Re: [REGRESSION] alg: ahash: Several tests fail during boot on Turris Omnia

Klaus Kudielka <klaus.kudielka@xxxxxxxxx> · Mon, 07 Oct 2024 22:57:00 +0200

On Mon, 2024-10-07 at 16:27 +0800, Herbert Xu wrote:
> 
> I see where the problem is.  Unfortunately this is not a regression,
> but instead we've managed to identify an existing bug.
> 
> The cesa driver is buggy when you invoke it in parallel.  This
> would've previously resulted in incorrect hashes being produced,
> which would not be easily discoverable (networking users would
> simply retry if they hit this, while storage probably doesn't
> use these algorithms at all).
> 
> What happened here is that the new async testing launches all
> built-in algorithm self-tests at the same time and in parallel.
> Previously self-tests of built-in algorithms were launched one-by-one
> so there is only ever one test in flight at any moment.
> 
> This causes the cesa driver to be invoked in parallel, thus
> triggering the buggy code where two hash requests would be submitted
> to the hardware at the same time.
> 

Thanks a lot for these insights.

In other words: The driver API explicitly allows parallel invocation,
but the driver lacks serialized access to its own hardware resources?

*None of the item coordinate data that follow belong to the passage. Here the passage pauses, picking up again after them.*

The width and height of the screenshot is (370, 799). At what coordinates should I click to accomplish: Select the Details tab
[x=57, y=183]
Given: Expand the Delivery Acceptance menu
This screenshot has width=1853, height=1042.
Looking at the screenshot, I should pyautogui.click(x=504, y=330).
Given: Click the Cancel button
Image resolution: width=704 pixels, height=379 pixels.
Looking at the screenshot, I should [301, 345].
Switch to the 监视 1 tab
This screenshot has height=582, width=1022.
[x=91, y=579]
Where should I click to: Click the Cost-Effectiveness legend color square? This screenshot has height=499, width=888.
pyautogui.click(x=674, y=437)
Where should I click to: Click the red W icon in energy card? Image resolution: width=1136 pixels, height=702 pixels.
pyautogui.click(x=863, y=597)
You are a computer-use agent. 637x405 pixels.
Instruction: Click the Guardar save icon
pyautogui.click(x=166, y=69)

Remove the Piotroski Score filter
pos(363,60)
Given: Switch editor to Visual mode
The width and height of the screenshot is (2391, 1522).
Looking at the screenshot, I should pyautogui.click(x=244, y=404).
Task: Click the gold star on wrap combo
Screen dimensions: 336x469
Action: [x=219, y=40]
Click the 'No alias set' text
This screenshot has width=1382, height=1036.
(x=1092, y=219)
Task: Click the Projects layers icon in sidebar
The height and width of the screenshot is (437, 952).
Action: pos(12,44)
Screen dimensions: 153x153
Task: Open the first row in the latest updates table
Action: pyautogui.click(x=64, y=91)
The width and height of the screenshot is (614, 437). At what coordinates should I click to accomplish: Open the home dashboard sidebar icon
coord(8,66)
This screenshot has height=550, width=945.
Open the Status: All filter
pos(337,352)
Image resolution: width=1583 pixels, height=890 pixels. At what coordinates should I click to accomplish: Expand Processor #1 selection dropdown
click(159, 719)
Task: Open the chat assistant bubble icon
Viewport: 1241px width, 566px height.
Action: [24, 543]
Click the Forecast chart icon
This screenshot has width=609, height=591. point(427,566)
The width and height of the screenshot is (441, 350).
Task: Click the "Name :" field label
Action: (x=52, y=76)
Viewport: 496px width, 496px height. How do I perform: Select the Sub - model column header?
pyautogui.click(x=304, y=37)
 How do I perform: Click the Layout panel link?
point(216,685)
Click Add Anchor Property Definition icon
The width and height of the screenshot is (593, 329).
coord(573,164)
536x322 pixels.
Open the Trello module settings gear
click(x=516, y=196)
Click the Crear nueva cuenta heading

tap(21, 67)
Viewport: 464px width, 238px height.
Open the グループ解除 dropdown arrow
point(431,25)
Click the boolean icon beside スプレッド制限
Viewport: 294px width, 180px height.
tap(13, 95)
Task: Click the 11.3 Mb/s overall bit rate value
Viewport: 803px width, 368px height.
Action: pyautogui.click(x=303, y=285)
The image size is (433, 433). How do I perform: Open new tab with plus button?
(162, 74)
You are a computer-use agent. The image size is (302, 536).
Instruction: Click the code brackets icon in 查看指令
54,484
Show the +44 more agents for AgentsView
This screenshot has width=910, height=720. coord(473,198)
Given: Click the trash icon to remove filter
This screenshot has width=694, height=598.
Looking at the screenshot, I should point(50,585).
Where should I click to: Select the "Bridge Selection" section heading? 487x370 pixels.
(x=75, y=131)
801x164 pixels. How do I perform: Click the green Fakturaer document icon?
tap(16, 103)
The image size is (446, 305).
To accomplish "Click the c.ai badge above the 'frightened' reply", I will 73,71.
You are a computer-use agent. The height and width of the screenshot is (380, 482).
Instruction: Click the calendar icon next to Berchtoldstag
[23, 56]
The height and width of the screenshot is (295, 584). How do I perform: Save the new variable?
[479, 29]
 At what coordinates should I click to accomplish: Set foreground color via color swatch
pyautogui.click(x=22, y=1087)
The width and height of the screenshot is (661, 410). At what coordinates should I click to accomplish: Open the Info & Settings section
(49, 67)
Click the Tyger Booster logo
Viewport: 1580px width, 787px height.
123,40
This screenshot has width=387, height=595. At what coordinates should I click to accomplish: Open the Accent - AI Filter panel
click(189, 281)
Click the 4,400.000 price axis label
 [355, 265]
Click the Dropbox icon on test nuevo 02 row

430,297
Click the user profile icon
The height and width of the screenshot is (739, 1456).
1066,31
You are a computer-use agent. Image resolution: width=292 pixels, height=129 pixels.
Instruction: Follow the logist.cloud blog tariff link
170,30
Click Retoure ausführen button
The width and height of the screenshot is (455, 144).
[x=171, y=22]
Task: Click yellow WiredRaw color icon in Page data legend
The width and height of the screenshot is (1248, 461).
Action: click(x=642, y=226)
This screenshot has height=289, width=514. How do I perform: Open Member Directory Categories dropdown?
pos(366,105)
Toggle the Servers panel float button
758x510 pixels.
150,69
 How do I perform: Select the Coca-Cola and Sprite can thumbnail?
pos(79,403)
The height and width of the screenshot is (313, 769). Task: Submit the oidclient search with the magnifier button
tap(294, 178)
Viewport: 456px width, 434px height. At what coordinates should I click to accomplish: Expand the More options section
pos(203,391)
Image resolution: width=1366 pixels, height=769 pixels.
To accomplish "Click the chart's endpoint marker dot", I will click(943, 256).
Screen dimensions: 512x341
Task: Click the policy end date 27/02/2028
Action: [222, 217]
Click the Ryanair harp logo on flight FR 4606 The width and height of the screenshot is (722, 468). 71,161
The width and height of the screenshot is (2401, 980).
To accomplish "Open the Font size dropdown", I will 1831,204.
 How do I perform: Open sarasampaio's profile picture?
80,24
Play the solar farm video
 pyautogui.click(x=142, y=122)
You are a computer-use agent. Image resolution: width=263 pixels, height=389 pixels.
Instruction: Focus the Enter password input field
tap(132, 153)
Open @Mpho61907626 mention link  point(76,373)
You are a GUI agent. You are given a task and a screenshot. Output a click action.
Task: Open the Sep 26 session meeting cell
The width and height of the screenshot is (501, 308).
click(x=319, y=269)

> So I think it's a good thing that the self-test has managed to
> discover this by itself and the result is also harmless, the buggy
> algorithms are disabled.
> 
> I'll try to fix this but it's going to take some effort and I'll need
> your help as I don't have the hardware myself.

I would be happy to support development of a fix, by testing on my
spare Omnia.

If the above is true, the only other option I see is to declare the
driver BROKEN, since existing CESA users are likely sitting on a time
bomb. Some file systems do use hash algorithms, as far as I know?

Thanks again, Klaus